"The scientific theory I like best is that the rings of Saturn are composed entirely of lost airline luggage". — Mark Russell

Thursday, February 11, 2010

Sepia Me' - Memoir of a Trip Through the Desert - Entry no# 6


There’s an old saying – ‘a smooth sea never made a skilled sailor’. On the other hand, I think a skilled sailor would have avoided any rough water, but then what sort of an explorer would you be. All the greatest explorers have had to endure their voyage through hysterical odds, those great men who broadened the horizon of civilization. The aggrandized manifestations of their efforts in this world are still here today. With much respect, I continue along my own journey and bear with me all the hopes and dreams of a great explorer. I am Captain James Cook, Sir Francis Drake, Sir John Franklin; I am the stars by which we sail and find our way back home. Those very same stars which brought us here, now call the explorers once again – there is more to see.
The radio towers are out of range, so I don’t yet know the extent of the flood. Scanning through the channels on my transceiver I pick up conversations every now and then between pilots. The outlook seems grim for travellers and pilots alike.

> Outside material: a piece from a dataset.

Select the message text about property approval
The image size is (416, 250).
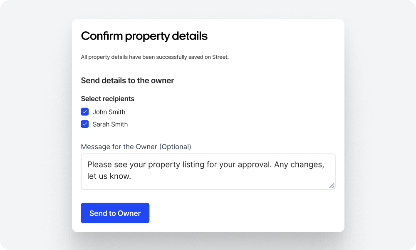[206, 165]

My traveller friend, seemingly excited about the whole ordeal strikes up a conversation. He talks about paleoclimatology, the study of climate change based on ancient weather patterns, the remnants of which embed themselves in layers of ice and sediment. Corals, shells, rocks; they all present a part of Earth history, yet to be uncovered.  The rings of ancient trees are read to investigate the climate of that epoch from whence it first became a seedling, each ring tells a story about water and light. If only humans were that easy to read, we may have found a way to co-exist. The world around us seems to have done it quite easily for some time. Even though the reality of equilibrium is a constant state of dispassionate growth, every one birth inevitable by destruction, it seems that equilibrium its self is filled with all the pain and agony of day to day life. Perhaps we are in equilibrium after all, perhaps we are habitually focusing on the destruction in this world and not enough of creation. We humans are morbid creatures, what lust for battle poisons the hearts of men and breaks the lives of women. For all the great accomplishments of men and women alike…still, there are those who destroy. Now the Earth is also poisoned and when we humans have done the last of each other, equilibrium will sweep away the trenches of our misdeeds and be covered by vast ocean. Perhaps our brief moment in time will embed upon a layer of ice sheet, or as dirty black marks around the rings of ancient trees - a fossilized reminder of the time which choked the Earth. In an incalculable period of time form now, when the oceans clear and form a great new land, the waste and war that is the human condition will have washed away.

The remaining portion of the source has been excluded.